Die EBU war sehr über den Vorschlag der Kommission überrascht den Artikel über Barrierefreiheit, den die jetzige Richtlinie enthält, zu streichen (Artikel 7). Die EBU hat die Kommission darauf gedrängt, diesen Artikel zu stärken und keinesfalls darauf, ihn zu streichen!

Daher befinden wir uns in einer merkwürdigen Position voller Widersprüche. Die Kommission sagt, sie habe Artikel 7 der AVMRL deswegen gestrichen, da das EGB (vielleicht eines Tages) Barrierefreiheit abdecken werde. Der Kulturausschuss des Parlaments sagt, das EGB solle nicht die Barrierefreiheit audiovisueller Mediendienste abdecken, da diese durch die AVMDRL abgedeckt werden!!

Am 13. Juli wird der Kulturausschuss über seinen Meinungsentwurf zum EGB abstimmen, sodass die EBU sich vorher erneut mit Abgeordneten des Ausschusses treffen wird.

Am 15. Juni hatte die EBU auch ein nützliches Treffen mit Vertretern des Hauptsprechers des Binnenmarktausschusses, dem Europaabgeordneten Robert Rochefort (Frankreich, ALDE Gruppe). Wir werden sicherstellen, dass wir Herrn Rocheforts Büro dabei helfen, die Notwendigkeit eines EGB nachzuvollziehen, während die Arbeit am Gesetz weitergeht.

Einige Unternehmerorganisationen haben sich gegen ein EGB ausgesprochen, z.
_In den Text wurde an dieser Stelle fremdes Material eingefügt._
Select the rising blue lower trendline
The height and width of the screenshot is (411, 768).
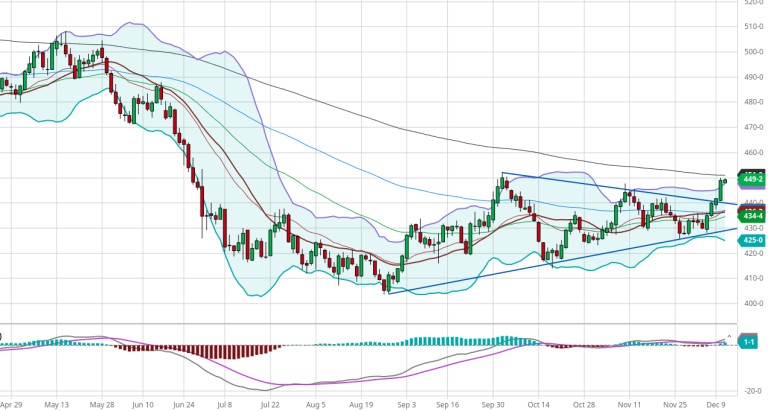pos(560,261)
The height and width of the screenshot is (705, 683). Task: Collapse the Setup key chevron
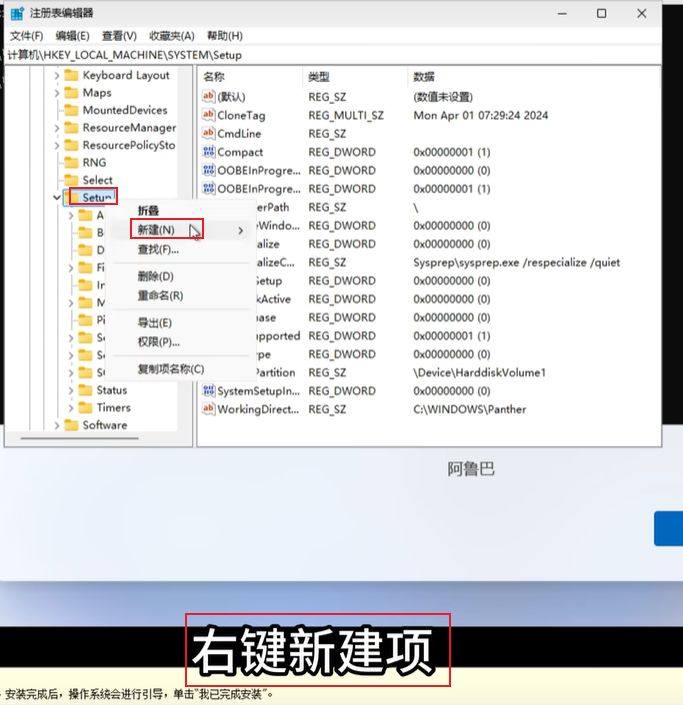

B. Business Europe. Die EBU hatte jedoch eine interessante Diskussion über die vorgeschlagene Richtlinie mit DigitalEurope (DE), der Organisation, die die europäische IKT-Industrie vertritt. Wir können jetzt die Argumentation von DE besser nachvollziehen. DE sagt, man unterstütze eine Art EGB, wobei sie in Wahrheit Bedenken über die meisten Bestandteile des aktuellen Vorschlags hat.

Es gibt also noch eine Menge Arbeit zu tun, bevor das EGB Realität und ein Starkes, nützliches neues Gesetz werden kann. Im Herbst beginnt der sehr arbeitsreiche Legislationsprozess im EU-Parlament, wobei es beim Binnenmarktausschuss (unter anderem) richtig zur Sache gehen wird.

Trotz der Herausforderungen und regelrechter offener Opposition aus einigen Lagern hat die EBU immer rekordverdächtige Erfolge verzeichnet, wenn es darum ging, beharrliche und leidenschaftliche Kampagnen durchzuführen. Wir wissen alle um den großen Bedarf eines EGB. Es gibt noch immer viel zu viele Barrieren in der EU für Blinde, Sehbehinderte sowie andere Menschen mit Behinderungen. Wir haben schlagende Argumente, die wir für dieses Gesetz vorbringen müssen. Die kommenden Monate sind eine wichtige Zeit, um eben dies auch zu tun!